Advogado Tribunal do Júri em Jaú/SP | Defesa Criminal — Advocacia Parronchi Pular para o conteúdo
Direito Penal · Tribunal do Júri

Defesa técnica no Tribunal do Júri, da investigação ao plenário

A Advocacia Parronchi atua em todas as fases do procedimento do júri — do inquérito policial e da resposta à acusação até os debates perante os jurados e os recursos —, com estudo minucioso dos autos e acompanhamento próximo da família.
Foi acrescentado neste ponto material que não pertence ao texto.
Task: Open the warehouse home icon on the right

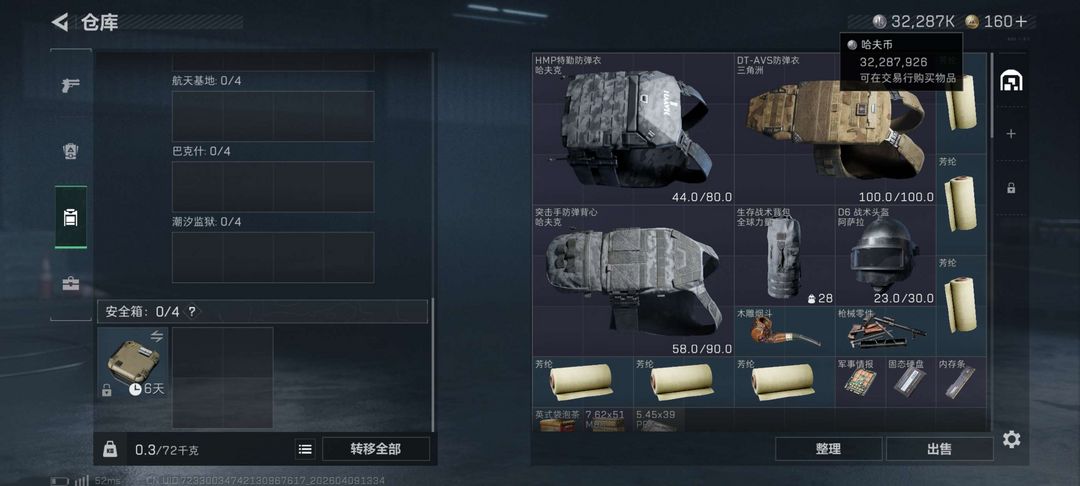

Atendimento em Jaú/SP e região

O que é o Tribunal do Júri

O Tribunal do Júri é uma garantia prevista na Constituição Federal (art. 5º, inciso XXXVIII) para o julgamento dos crimes dolosos contra a vida — aqueles em que se acusa alguém de ter atentado intencionalmente contra a vida de outra pessoa. Diferentemente dos demais processos criminais, decididos por um juiz togado, no júri quem decide sobre a acusação é um Conselho de Sentença formado por sete jurados, cidadãos comuns sorteados entre a população.

A Constituição assegura ao júri quatro princípios fundamentais: a plenitude de defesa, que é ainda mais ampla do que a ampla defesa dos processos comuns e permite o uso de argumentos jurídicos e também extrajurídicos perante os jurados; o sigilo das votações, que protege a liberdade de decisão de cada jurado; a soberania dos veredictos, pela qual a decisão de mérito dos jurados não pode ser substituída pela de um juiz ou tribunal; e a competência para julgar os crimes dolosos contra a vida.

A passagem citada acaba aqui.